Examples of social engineering and tips on how to prevent this type of attack happening to you.
Social engineering is the art of manipulating people so they give up confidential information.
The types of information these criminals are seeking can vary, but when individuals are targeted the cyber-criminals are usually trying to trick you into giving them your passwords or bank information, or access your computer to secretly install malicious software–that will give them access to your passwords and bank information as well as giving them control over your computer.
Criminals use social engineering because it is usually easier to exploit your natural instinct to trust. For example, it is much easier to fool someone into giving you their password than it is for you to try brute forcing their password (unless the password is really weak and obvious).
Ask any security professional and they will tell you that the weakest link in the security chain is the human who accepts a person or scenario at face value. It doesn’t matter how many locks are on your doors and windows, or if have guard dogs with rabies, alarm systems, floodlights, fences with barbed wire, miniguns, and armed security personnel; if you trust the person at the gate who says he is the pizza delivery guy and you let him in without first checking to see if he is legitimate you are completely exposed to whatever risk he represents. He has bypassed your whoel security protocol and has gained access to exactly what you are trying to protect.
What Does a Social Engineering Attack Look Like?
Email from a friend
If a criminal manages to hack or socially engineer a friends email and password they have access to that person’s contact list–and because most people use one password everywhere, they probably have access to that person’s social networking contacts as well. A hacker having control to your emial is fatal becasue they can access every account you own by simply doing ‘Forgotten my password’.

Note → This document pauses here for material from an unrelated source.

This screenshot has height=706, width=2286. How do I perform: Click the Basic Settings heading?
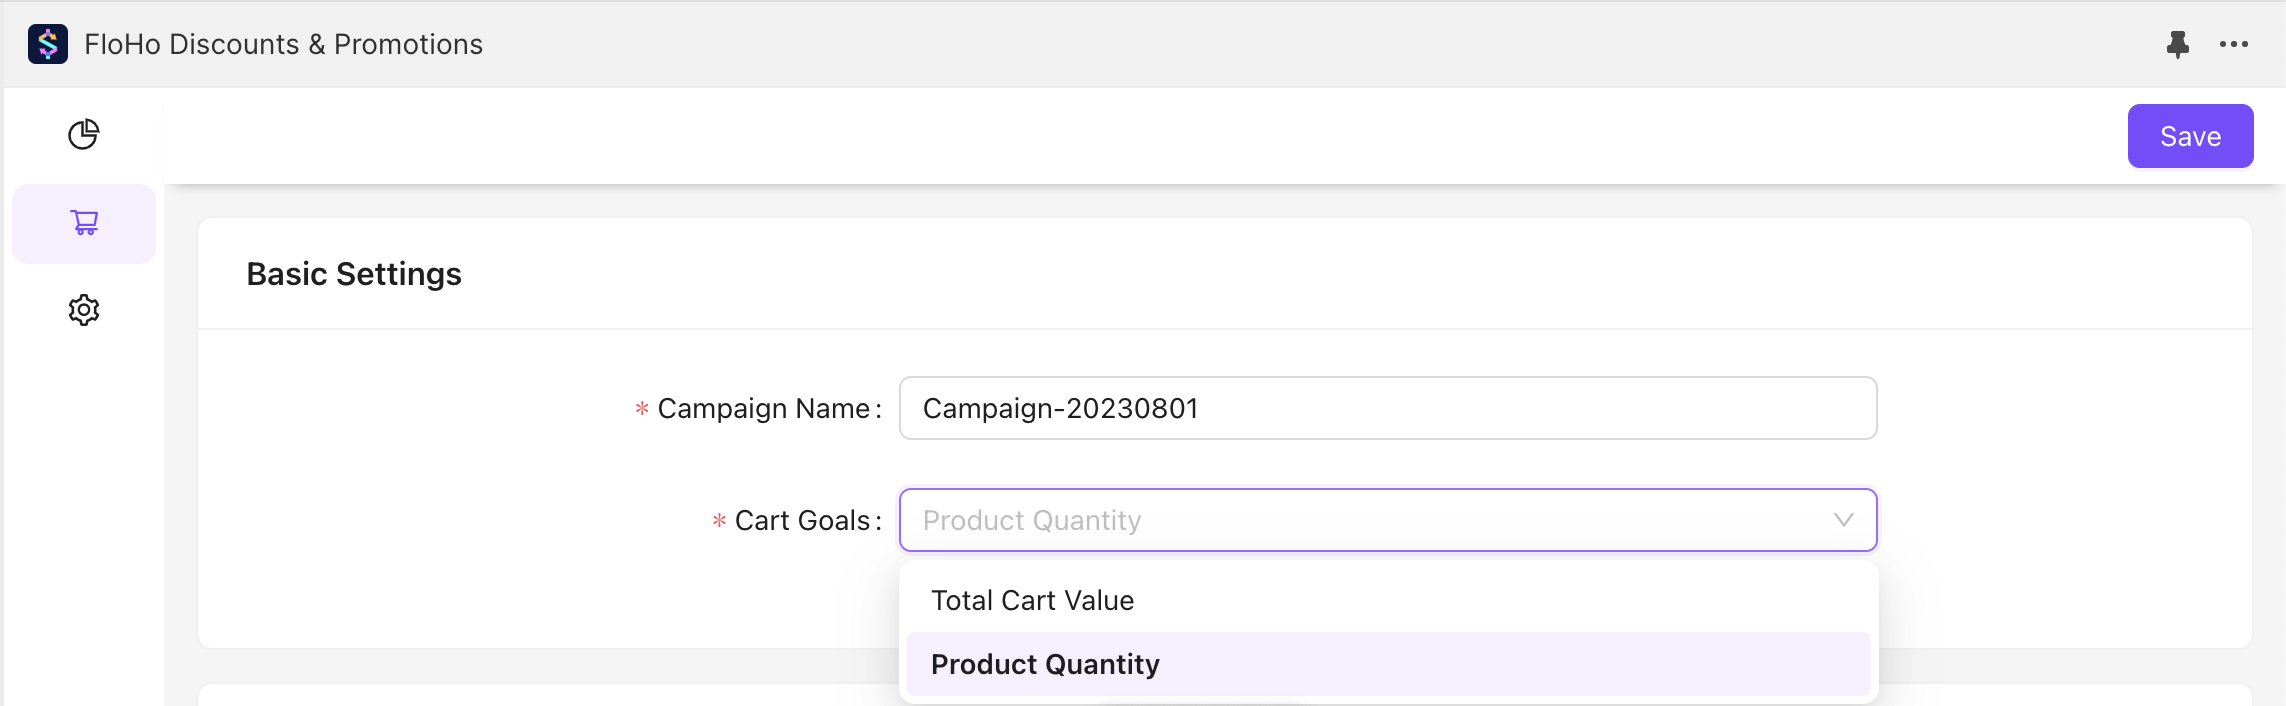pyautogui.click(x=354, y=274)
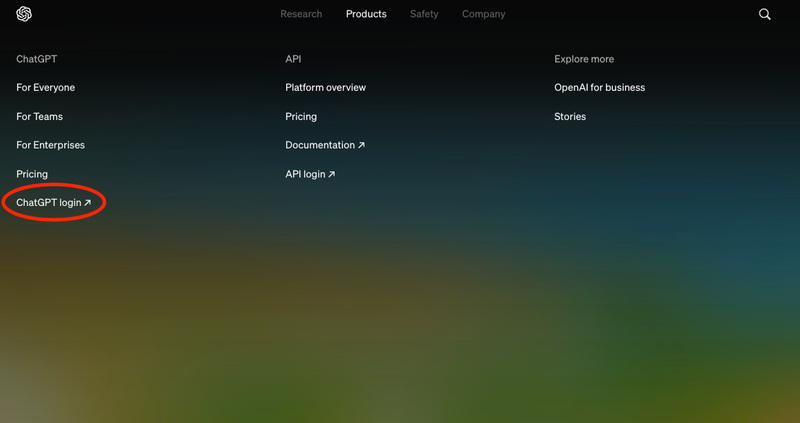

Once the criminal has that email account under their control, they send emails to all the person’s contacts or leave messages on all their friend’s social.
Taking advantage of your trust these messages will:
- Contain a link that you just have to check out–and because the link comes from a friend and you’re curious, you’ll trust the link and click–and be infected with malware so the criminal can take over your computer system and collect your contacts info and deceive them just like you were deceived.
- Contain a download of pictures, music, movie, documents that have malicious software embedded inside the code. If you download–which you are likely to do since you think it is from your friend–you become infected. Now, the criminal has access to your system, email account, social network accounts and contacts, and the attack spreads to everyone you know. This will then repeat until the attacker has completed what he wanted to do, or until someone realises what is going on.
Don’t become a victim!
Tips to Remember:
Slow down. Spammers want you to act first and think later. If the message shows a sense of urgency or uses high-pressure sales tactics be skeptical; never let their urgency influence your careful review.
Research the facts. Be suspicious of any unsolicited messages. If the email looks like it is from a company you use, do your own research. Use a search engine to go to the real company’s site, or a phone directory to find their phone number.
Email hijacking. Hackers, spammers, and social engineers taking over control of people’s email accounts (and other communication accounts) has become rampant. Once they control an email account, they prey on the trust of the person’s contacts. Even when the sender appears to be someone you know, if you aren’t expecting an email with a link or attachment check with your friend before opening links or downloading.
Beware of any download. If you don’t know the sender personally AND expect a file from them, downloading anything is a mistake. You can always check a download if it has viruses by using VirusTotal.
Foreign offers are fake. If you receive an email from a foreign lottery or sweepstakes, money from an unknown relative, or requests to transfer funds from a foreign country for a share of the money it is guaranteed to be a scam.